Going to copy and paste that and reverse it.
That's going to ease in so
that he has some hang time up at the apex.
Okay. Let's scrub across that.
That's a parabolic jump.
Perfect. Now, obviously, it looks a bit weird
if he just runs in the air, so let's add an animation.
You notice here I am layering animations on top of each other,
and SpriteKit handles that for you.
Here I am going to snap the animation to the length
of the jump, and I am going to hop into the media library
and fetch my jump frames.
So I am filtering jump, select that one, select all of them,
drag and drop, perfect.
Okay. That's a cute jump.
Now, there are two chasms, so I am going
to have to do this twice.
The easiest thing to do here is to turn this into a reference,
so I am going to select all those, right-click,
convert to reference, and I am going to call that Jump.
That's going to store in the actions.sks file
that I used the run from before.
Great. That's a jump.
I'm going to use the scrubber again to lay down another jump.
The excellent thing about references is they turn up here
in the object library straightaway.
So I am just going to drag and drop that in.
And here we should have our final cut scene.
Okay. Jump and jump.
The great things
about references is they also help you structure not just your
other scenes, but your code as well.
So here using SK action named, I am going to load
up those very same actions, and I am going to hook them
up to the left and right keys and the space bar for jump.
Let's run that and have a look at it.
So here we have the panda doing the cut scene.
Now I am going to control it.
Look at that.
Left and right.
It's that easy.
Now, we've been busy, so we took this
to the next dimension as well.
So new in Xcode 7, we have full visual scene editing
of 3D content using SceneKit as well.
This editor is very much like the 2D editor for SpriteKit.
Same things work.
Drag and drop to add new content.
You can use the manipulators in 3D to drag it around.
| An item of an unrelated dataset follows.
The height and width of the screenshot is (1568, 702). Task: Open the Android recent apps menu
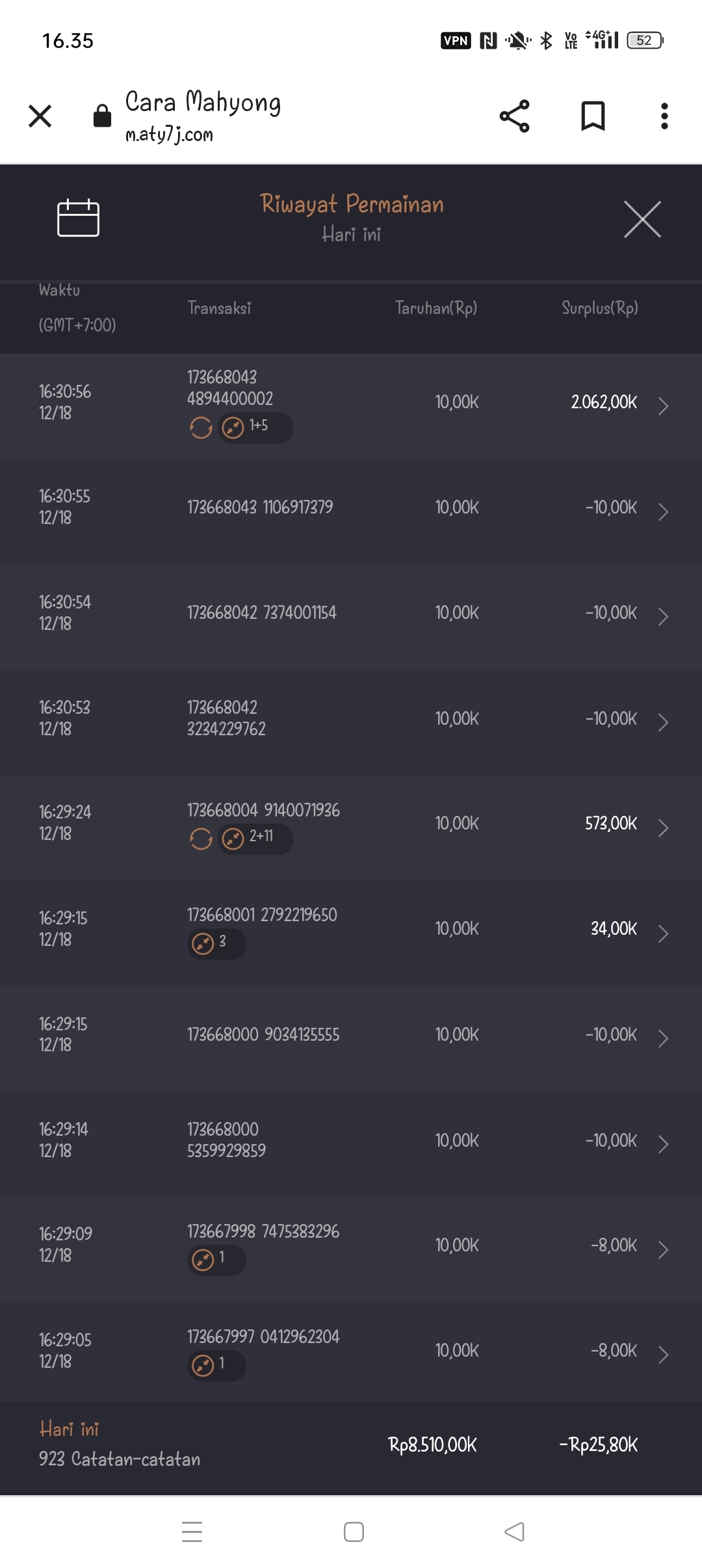click(192, 1532)
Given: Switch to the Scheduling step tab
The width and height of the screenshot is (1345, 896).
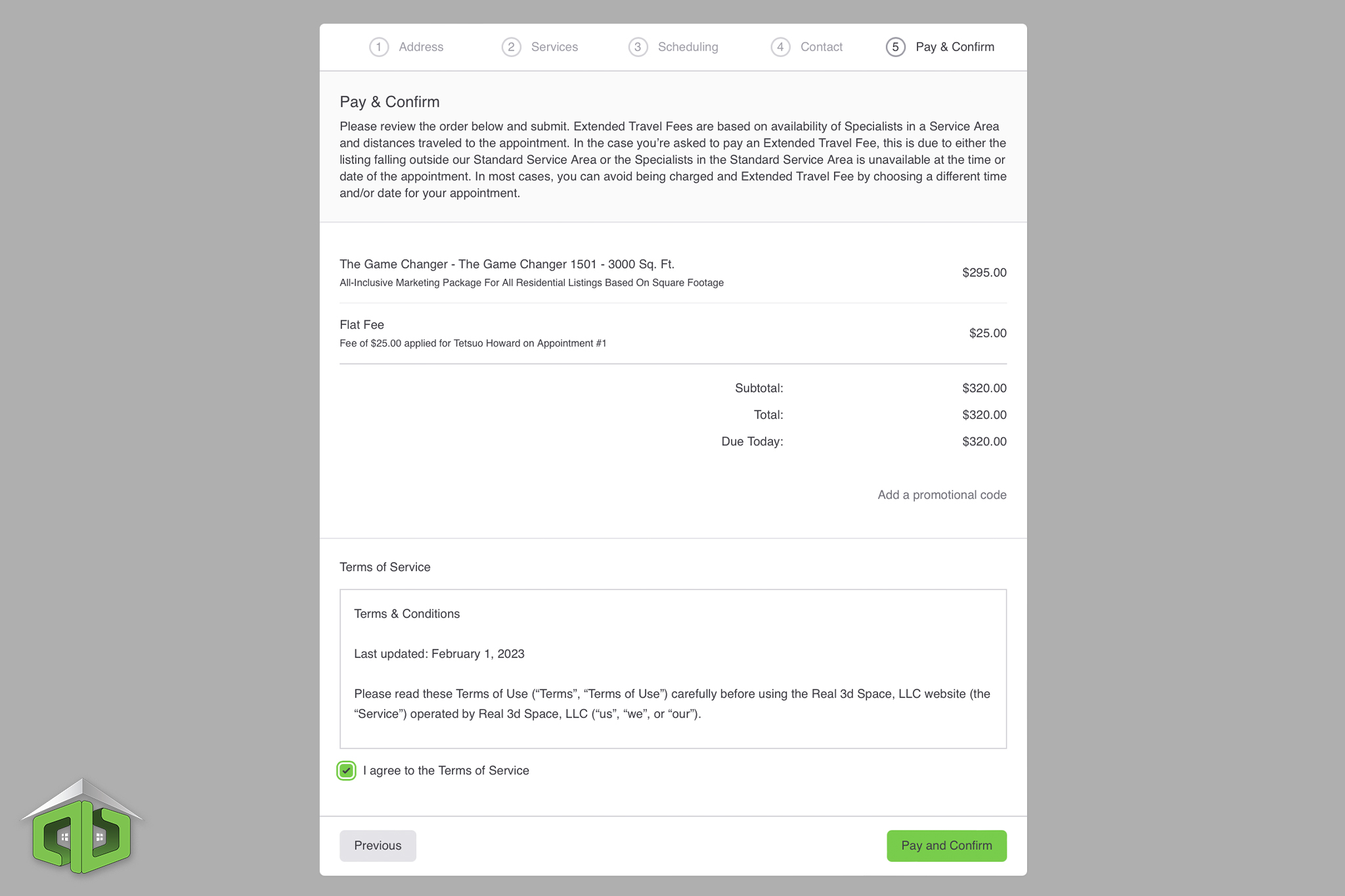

You can snap to other objects.
You can even duplicate.
And we have physics
and animations live inside the editor.
So we are going to now animate.
Perfect. And let's interact with this as well.
So I am going to play.
And we got the same cute panda from the previous demo.
Here we go.
[Music] This is a red panda, not a fox; a red panda.
I am going to walk up, and I am going to interact
with that little block I had before.
Oh, yeah, kick you down.
Great. So in this game, you are playing a little red panda
that collecting flowers and pearls and -- oh.
Sorry about that.
I promise, no pandas were hurt in the making.
Okay. This is not just a demo for stage here.
We are actually handing this out to you, and this is a sample
that you can use to build your next 3D SceneKit game using this
editor, SceneKit, and Xcode 7.
I am going to hand you back to Andreas.
ANDREAS WENDKER: All right.
Let's quickly review the technologies we discussed
in this session.
We announced new versions of our OSs today, and of course,
the new native watchOS SDK.
The SDKs contain many new APIs you can take advantage of,
particularly for gaming.
The new optimization techniques with App Thinning.
A new version of Swift that advances your apps faster
and at the same time lets you write more effective code.
And of course, this new version of our Xcode now
with user interface recording and testing.
And all these technologies will be available for download
from the WWDC attendee portal this afternoon.
We hope that you will quickly adopt them all
and create even more innovative apps for users.
Please go ahead and install all this stuff
and let us know what you think about it.
Also we are doing something new
with our TestFlight service for you this year.
Starting today, you will be able to deploy apps written
to the iOS 9 SDK in TestFlight, and over the next several weeks,
it's even going to add support for App Slicing,
on-demand resources, and Bitcode so you can test your apps even
with those new technologies before we launch iOS 9 later
So there are, of course, many opportunities to learn more
about these technologies here at the conference.
There's more than a hundred sessions you can attend,
numerous labs where you can go and get help with your projects.
In fact, there's more than a thousand Apple engineers here
on site to answer your questions.
So I hope you enjoyed this session.
I hope to hear from you later this week.